_Description of the task_
Copy the records below word for word, starting at the line that contains "The height and" and continuing through the end of the records.

_Records shown_

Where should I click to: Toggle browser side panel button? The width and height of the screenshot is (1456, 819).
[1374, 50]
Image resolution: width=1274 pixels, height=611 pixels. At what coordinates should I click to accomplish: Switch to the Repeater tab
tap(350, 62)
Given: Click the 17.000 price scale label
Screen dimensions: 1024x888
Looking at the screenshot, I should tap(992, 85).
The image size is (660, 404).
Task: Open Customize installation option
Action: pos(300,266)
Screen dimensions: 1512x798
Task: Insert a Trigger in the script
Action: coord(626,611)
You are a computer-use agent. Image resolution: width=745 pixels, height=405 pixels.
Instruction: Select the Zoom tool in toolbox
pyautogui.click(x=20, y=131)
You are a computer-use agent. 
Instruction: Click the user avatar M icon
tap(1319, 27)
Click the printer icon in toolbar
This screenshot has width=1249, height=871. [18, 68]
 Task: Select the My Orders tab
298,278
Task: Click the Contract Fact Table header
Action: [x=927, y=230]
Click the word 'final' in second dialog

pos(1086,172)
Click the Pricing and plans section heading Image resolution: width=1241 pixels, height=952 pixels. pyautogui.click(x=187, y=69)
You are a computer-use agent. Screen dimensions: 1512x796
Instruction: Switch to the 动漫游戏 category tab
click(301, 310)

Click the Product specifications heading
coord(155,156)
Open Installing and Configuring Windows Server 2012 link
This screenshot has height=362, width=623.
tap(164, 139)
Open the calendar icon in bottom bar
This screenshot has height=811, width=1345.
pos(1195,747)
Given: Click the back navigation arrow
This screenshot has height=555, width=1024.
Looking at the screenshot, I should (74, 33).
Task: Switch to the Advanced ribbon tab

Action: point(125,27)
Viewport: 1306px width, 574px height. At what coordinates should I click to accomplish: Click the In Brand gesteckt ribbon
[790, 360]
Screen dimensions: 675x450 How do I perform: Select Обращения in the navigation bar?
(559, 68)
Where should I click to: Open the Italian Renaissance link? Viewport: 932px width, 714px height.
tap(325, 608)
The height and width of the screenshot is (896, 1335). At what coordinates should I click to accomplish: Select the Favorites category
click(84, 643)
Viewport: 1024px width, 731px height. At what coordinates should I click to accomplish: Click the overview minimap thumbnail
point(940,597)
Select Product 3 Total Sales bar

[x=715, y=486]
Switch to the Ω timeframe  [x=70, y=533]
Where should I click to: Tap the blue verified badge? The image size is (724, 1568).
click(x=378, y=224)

_Complete output_
The height and width of the screenshot is (896, 1335). At what coordinates should I click to accomplish: Select the Favorites category
click(84, 643)
Viewport: 1024px width, 731px height. At what coordinates should I click to accomplish: Click the overview minimap thumbnail
point(940,597)
Select Product 3 Total Sales bar

[x=715, y=486]
Switch to the Ω timeframe  [x=70, y=533]
Where should I click to: Tap the blue verified badge? The image size is (724, 1568).
click(x=378, y=224)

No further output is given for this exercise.